[Records from a pointing dataset]

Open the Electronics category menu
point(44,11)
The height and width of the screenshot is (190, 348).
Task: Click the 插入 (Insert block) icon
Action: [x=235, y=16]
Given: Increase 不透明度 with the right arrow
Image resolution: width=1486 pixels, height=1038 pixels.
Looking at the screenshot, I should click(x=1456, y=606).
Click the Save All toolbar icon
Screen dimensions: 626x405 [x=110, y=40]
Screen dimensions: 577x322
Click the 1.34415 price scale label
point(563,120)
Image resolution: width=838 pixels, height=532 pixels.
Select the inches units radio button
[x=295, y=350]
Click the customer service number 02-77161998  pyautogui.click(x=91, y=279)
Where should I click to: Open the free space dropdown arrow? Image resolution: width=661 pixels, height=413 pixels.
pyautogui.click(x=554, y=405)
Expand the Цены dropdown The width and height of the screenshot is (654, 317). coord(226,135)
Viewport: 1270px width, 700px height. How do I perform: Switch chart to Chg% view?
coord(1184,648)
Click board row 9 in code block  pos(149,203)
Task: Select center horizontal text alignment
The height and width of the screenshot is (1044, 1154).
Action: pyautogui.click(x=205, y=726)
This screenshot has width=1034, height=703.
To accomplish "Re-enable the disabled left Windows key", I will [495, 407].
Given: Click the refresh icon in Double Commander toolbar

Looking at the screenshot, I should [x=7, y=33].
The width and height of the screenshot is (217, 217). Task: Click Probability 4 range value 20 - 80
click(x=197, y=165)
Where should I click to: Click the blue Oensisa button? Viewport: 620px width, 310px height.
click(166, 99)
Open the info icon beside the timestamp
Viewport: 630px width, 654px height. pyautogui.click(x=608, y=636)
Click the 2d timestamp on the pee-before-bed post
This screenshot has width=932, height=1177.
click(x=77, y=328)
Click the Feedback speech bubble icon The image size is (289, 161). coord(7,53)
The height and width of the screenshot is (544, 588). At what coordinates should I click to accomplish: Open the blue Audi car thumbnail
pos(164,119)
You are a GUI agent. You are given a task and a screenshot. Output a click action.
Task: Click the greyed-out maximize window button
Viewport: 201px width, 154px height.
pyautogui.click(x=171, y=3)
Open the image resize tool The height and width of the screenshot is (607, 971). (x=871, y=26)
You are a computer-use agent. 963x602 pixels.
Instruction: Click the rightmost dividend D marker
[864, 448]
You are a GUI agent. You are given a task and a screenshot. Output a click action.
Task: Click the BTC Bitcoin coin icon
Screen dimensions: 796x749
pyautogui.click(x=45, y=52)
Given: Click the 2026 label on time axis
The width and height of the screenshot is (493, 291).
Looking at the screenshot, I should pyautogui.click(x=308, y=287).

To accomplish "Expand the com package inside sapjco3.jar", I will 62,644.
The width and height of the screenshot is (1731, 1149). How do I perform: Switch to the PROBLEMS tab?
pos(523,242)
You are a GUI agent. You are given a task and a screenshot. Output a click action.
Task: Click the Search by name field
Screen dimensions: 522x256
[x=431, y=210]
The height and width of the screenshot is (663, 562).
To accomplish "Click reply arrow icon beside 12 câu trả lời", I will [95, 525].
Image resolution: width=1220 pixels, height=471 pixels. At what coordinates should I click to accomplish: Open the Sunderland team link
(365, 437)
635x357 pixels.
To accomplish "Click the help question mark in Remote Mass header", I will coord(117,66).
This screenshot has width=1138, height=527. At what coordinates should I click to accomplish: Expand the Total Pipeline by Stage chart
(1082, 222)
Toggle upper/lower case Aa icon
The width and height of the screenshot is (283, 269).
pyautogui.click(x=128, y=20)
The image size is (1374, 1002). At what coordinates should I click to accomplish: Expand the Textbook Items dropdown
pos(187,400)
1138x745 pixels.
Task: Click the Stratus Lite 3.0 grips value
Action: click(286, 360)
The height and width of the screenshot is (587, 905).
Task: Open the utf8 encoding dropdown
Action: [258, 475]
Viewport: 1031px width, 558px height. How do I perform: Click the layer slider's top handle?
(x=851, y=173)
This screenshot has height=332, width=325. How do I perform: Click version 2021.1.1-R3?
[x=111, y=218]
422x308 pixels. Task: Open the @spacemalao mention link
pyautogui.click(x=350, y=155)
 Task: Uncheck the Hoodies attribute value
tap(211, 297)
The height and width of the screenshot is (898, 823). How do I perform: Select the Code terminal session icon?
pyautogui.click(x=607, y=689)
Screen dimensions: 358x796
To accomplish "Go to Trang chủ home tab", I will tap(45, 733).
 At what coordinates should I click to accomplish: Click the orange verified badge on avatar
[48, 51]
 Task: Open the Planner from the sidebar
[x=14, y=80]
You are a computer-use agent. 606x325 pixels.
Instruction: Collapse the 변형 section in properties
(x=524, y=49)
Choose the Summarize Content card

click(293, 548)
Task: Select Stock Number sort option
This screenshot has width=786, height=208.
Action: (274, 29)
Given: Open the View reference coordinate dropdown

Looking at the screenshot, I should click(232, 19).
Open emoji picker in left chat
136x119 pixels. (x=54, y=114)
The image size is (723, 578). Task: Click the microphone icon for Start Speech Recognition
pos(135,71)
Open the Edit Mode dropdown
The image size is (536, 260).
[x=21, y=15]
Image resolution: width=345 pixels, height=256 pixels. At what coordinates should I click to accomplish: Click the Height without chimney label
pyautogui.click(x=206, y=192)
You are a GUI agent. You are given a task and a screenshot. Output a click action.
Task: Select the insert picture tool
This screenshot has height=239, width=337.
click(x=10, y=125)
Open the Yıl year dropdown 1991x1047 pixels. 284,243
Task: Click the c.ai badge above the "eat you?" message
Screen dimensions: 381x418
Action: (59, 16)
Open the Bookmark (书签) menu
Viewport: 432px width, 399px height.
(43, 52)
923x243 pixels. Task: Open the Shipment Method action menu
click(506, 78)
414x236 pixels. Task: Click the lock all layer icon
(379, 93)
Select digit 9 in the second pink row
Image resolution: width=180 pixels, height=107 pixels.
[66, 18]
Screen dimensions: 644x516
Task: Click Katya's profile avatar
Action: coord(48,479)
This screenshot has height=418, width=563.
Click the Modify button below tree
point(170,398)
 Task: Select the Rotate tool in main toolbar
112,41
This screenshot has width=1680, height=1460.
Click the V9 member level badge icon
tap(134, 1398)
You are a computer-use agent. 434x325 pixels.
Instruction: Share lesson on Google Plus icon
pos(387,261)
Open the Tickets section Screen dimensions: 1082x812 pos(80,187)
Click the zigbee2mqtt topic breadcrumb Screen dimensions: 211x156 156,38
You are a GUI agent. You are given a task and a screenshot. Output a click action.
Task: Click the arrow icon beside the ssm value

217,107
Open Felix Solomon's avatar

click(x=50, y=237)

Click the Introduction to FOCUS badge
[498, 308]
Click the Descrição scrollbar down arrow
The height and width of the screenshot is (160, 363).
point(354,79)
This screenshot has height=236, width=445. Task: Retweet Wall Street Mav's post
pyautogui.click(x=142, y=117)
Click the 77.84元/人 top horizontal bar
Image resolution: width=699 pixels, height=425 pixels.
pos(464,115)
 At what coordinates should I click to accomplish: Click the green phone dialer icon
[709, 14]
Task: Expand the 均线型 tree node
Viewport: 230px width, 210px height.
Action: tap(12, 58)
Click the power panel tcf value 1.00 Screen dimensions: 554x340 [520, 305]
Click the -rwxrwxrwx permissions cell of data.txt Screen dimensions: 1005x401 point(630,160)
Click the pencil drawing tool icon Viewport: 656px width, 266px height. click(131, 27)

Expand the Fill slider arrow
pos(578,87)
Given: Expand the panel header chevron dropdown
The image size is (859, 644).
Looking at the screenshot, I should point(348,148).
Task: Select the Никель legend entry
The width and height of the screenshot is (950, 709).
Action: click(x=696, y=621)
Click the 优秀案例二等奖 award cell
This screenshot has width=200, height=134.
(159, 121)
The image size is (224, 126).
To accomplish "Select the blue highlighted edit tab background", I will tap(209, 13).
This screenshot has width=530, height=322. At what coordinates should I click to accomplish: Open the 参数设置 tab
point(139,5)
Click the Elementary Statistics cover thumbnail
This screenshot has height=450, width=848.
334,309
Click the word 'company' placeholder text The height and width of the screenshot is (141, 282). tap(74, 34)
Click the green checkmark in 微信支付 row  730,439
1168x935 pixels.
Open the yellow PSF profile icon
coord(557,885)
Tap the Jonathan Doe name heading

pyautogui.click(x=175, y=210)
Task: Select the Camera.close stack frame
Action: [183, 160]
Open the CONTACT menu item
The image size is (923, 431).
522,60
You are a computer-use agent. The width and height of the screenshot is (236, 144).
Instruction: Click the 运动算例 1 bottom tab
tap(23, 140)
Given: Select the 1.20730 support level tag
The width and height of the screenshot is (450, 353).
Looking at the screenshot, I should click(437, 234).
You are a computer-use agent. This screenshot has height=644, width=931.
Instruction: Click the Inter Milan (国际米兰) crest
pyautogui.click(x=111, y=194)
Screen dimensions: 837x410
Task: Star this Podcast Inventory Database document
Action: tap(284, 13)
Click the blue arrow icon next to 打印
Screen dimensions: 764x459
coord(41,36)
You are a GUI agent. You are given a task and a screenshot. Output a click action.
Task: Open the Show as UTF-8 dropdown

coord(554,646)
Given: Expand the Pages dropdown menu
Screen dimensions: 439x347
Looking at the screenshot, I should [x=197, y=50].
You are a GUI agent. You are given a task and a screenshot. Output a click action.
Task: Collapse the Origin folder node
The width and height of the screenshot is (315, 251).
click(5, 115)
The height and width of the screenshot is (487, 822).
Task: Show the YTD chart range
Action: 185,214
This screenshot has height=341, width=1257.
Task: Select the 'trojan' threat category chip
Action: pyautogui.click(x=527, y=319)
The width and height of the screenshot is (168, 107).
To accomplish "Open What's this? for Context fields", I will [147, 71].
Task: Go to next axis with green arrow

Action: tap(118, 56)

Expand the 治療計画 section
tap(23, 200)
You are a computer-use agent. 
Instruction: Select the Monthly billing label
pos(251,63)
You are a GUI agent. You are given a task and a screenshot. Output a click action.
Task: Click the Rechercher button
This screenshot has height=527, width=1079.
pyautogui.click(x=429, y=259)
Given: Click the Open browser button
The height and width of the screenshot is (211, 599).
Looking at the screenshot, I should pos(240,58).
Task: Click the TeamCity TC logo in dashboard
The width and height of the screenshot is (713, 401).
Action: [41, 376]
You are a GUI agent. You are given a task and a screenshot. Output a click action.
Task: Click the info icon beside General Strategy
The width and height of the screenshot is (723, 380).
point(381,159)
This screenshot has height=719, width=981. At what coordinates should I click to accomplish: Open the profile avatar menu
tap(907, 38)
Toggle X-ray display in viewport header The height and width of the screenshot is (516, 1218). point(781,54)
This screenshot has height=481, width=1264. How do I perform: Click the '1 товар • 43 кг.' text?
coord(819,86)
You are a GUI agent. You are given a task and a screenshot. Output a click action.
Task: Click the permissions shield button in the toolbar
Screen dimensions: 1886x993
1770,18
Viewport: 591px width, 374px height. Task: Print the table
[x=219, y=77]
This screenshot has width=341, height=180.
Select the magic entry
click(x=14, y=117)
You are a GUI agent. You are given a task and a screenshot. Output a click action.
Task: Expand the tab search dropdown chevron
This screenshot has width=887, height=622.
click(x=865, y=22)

Problem requirements —
Copy the stretch of the material from its first line through the line containing "click(x=197, y=165)", both ends included, reproducing each line verbatim.

Final result —
Open the Electronics category menu
point(44,11)
The height and width of the screenshot is (190, 348).
Task: Click the 插入 (Insert block) icon
Action: [x=235, y=16]
Given: Increase 不透明度 with the right arrow
Image resolution: width=1486 pixels, height=1038 pixels.
Looking at the screenshot, I should click(x=1456, y=606).
Click the Save All toolbar icon
Screen dimensions: 626x405 [x=110, y=40]
Screen dimensions: 577x322
Click the 1.34415 price scale label
point(563,120)
Image resolution: width=838 pixels, height=532 pixels.
Select the inches units radio button
[x=295, y=350]
Click the customer service number 02-77161998  pyautogui.click(x=91, y=279)
Where should I click to: Open the free space dropdown arrow? Image resolution: width=661 pixels, height=413 pixels.
pyautogui.click(x=554, y=405)
Expand the Цены dropdown The width and height of the screenshot is (654, 317). coord(226,135)
Viewport: 1270px width, 700px height. How do I perform: Switch chart to Chg% view?
coord(1184,648)
Click board row 9 in code block  pos(149,203)
Task: Select center horizontal text alignment
The height and width of the screenshot is (1044, 1154).
Action: pyautogui.click(x=205, y=726)
This screenshot has width=1034, height=703.
To accomplish "Re-enable the disabled left Windows key", I will [495, 407].
Given: Click the refresh icon in Double Commander toolbar

Looking at the screenshot, I should [x=7, y=33].
The width and height of the screenshot is (217, 217). Task: Click Probability 4 range value 20 - 80
click(x=197, y=165)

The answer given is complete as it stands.